Najar's gone, but the other three will be at Rio Tinto tonight, fit and healthy for seemingly the first time all season. And Luis Silva, another quality 1-v-1 player, will join them.
So this isn't a matchup between this year's historically abysmal D.C. United and the consistently excellent Real Salt Lake. Think of it as last year's fun, open, free-wheeling D.C. attack instead.
RSL overloads should rule the day
As fun and free-wheeling as D.C. should be, expect them to get pinned back by RSL's metronome-like possession and pressure. The reason they're beloved by neutrals and every partisan's second favorite team (I await the Colorado-based hate mail) is because they have a core philosophy of keeping the ball, playing a million passes, and using that to break you down. It's aesthetically pleasing when it's running full-on, and it turns out that MLS fans are, by and large, a group of aesthetes.
This is what RSL look like when they're cruising:
That's picked up about halfway through a 14-pass sequence that leads to a goal, one of the longest in the league this year.

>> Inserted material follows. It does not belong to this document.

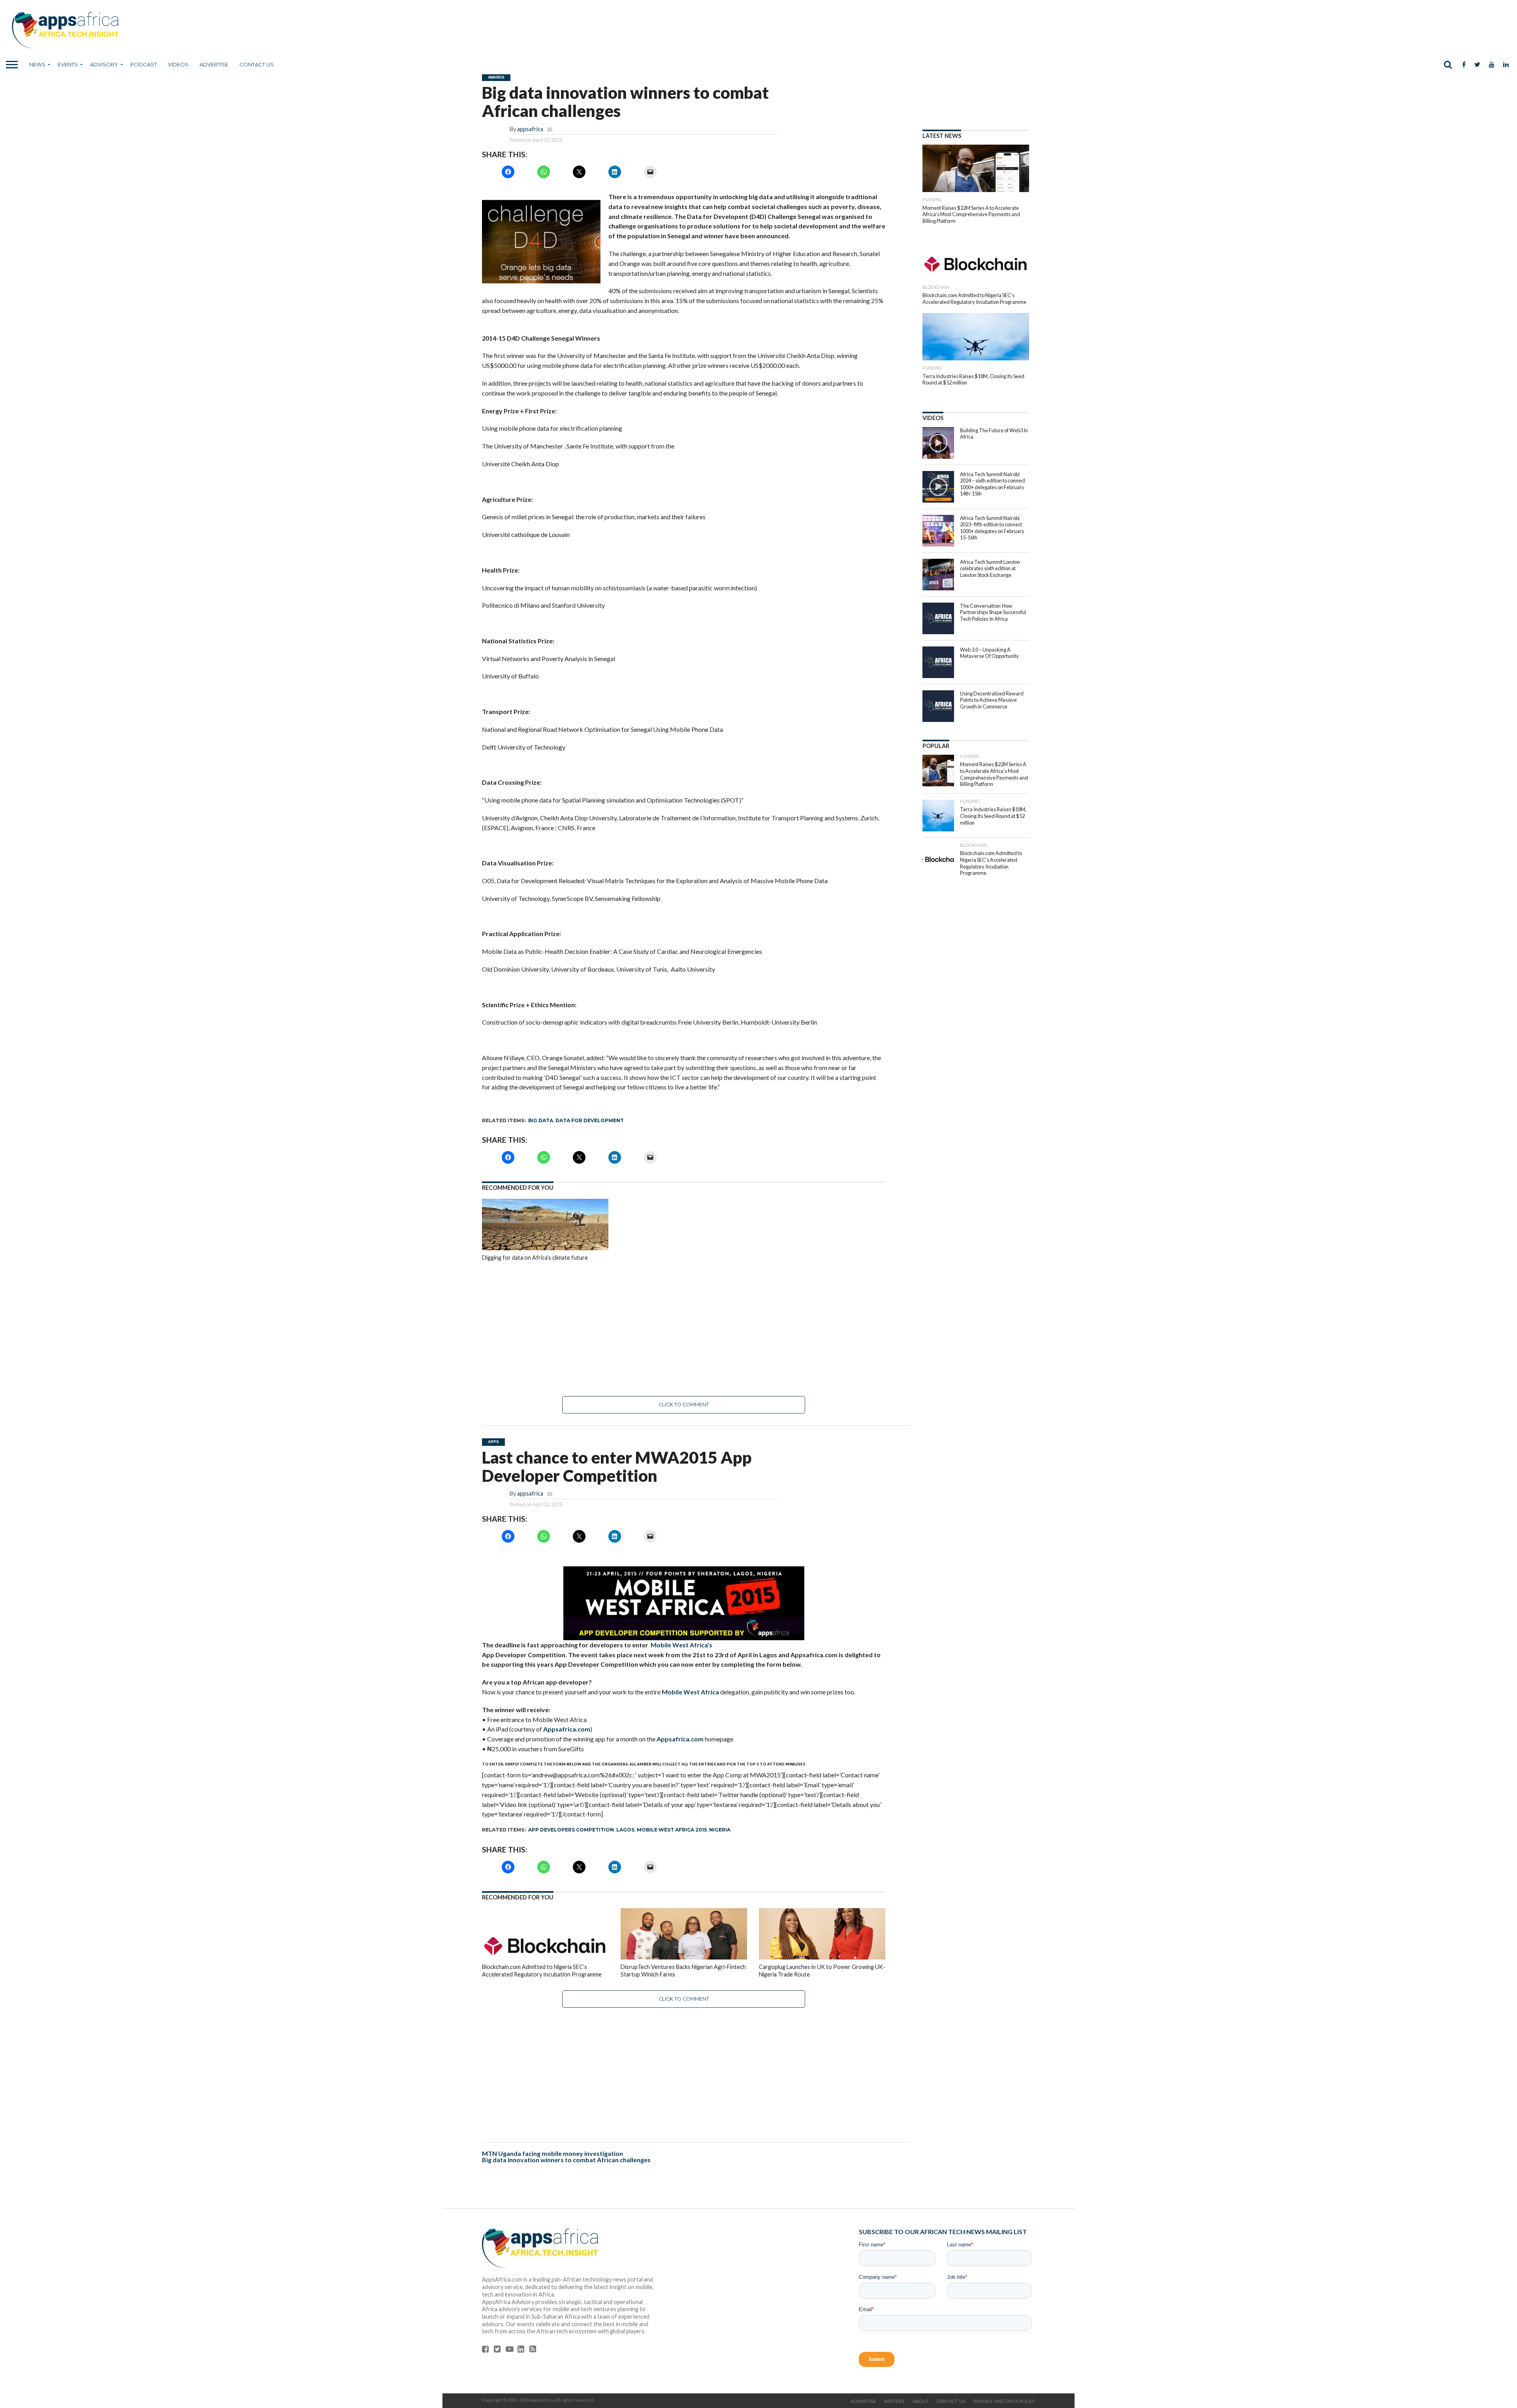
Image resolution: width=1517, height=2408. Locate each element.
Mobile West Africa (690, 1692)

The telling part, though, comes right before the last pass. Here's a screenshot:
RSL's ball movement has pulled Columbus apart, forcing one central midfielder – Tony Tchani – to scramble across and cover Ned Grabavoy, while the other – Will Trapp – has dropped back into a nominal right back position.
Trapp's done the right thing, but once he gets there, he's got two guys and three passing lanes to keep track of. Josh Williams recognizes the danger too late, and the goal is scored. RSL's movement and passing was quicker than the Crew's defensive recognition.
To put it another way: Individual creativity can beat a defender. Team creativity beats a defense (that's not my quote – the axiomist wishes to remain anonymous, but it was too good to not use).
These overloads don't have to come from long build-ups, either. And what separates RSL from other teams who are able to flood certain zones is that they're equally adept at flooding the midfield to spring runners, or the final third to unbalance backlines.
Here's another example of the latter:
That was quick, right? And look at the effect of the overload – four RSL players in the same zone occupy the attention of seven Timbers defenders, allowing Luis Gil (again – he's really good at ghosting) to walk in.
You'd be a fool to bet against RSL getting at least one just like that tonight. And if D.C. can't set the DeLorean to 2012, that may well be all they need.